Wednesday, March 25, 2009
The inspiration for this blog came last spring as i witnessed the following story unfold....i hope it disturbs you as much as it disturbed me.
At work i sit next to a huge wall of windows. The windows are treated w/ that stuff so that it's harder to see into them than it is to see out of them, like a toned down version of a 2 way mirror. . Because of this, people are constantly looking at themselves in the "mirror" and don't realize i'm right behind it..I've seen my share of people taking a second glance at themselves, couples making out, cleaning one's braces etc. but today i witnessed something that i NEVER want to see again. There was a couple (see picture...) canoodling and all of a sudden i see her reach up and POP his NECK ZIT.........wait...what?! did i really just see what i thought i saw? i felt like i was caught looking at something on the internet that i shouldn't have been.....but it gets better. she WIPES the DISCHARGE of the zit/pimple/growth ONTO HIS SWEATER. i about died...and my muffin from earlier almost made an appearance on my desk again. She continued 'grooming' him for the next 5 minutes. Popping zits here, flicking off hair there, licking her finger and slicking his hair...i mean...nasty crap. If i ever get married, i will NEVER let my lover touch my imperfections....especially in public. sick.

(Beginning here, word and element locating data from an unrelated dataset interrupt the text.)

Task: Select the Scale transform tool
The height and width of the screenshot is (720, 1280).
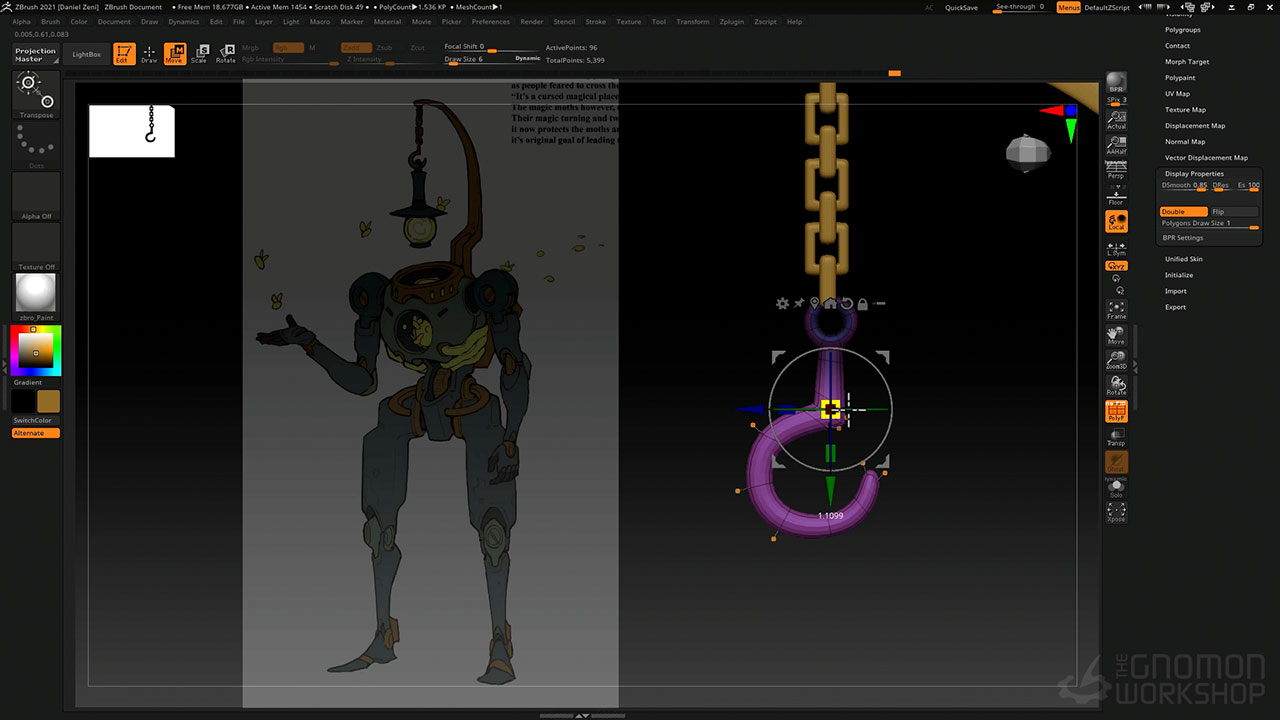Action: point(200,54)
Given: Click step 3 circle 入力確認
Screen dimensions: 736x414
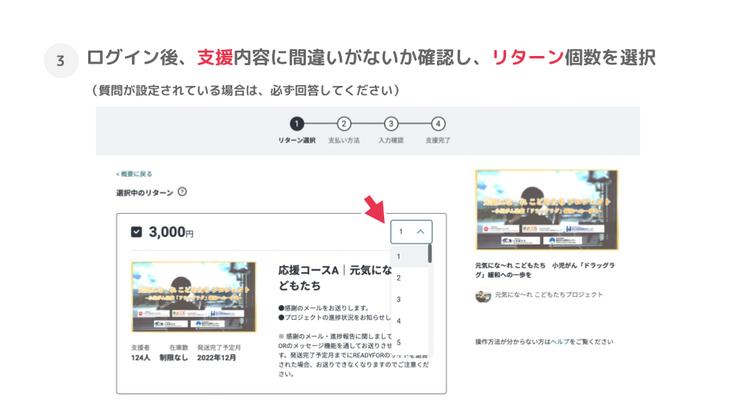Looking at the screenshot, I should tap(391, 124).
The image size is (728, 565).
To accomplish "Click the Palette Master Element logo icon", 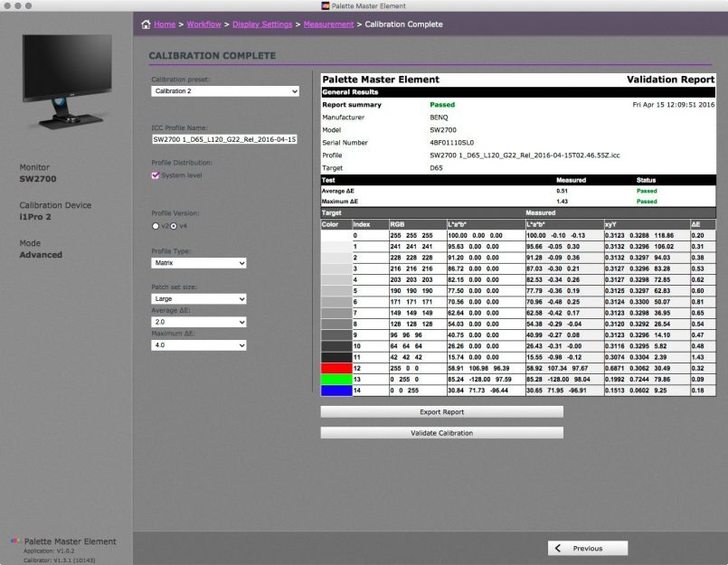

And so it began. my senses have been heightened and my curiosity increased. I can no longer hold in my feelings as i watch college aged students, their parents and siblings do socially unacceptable things in public. Spring has sprung (or whatever) here in Provo and the crowds are slowly growing...so It's time the world enjoys the cheap entertainment i witness each day. so...sit back, relax,pretend like you're working and enjoy the view from my window.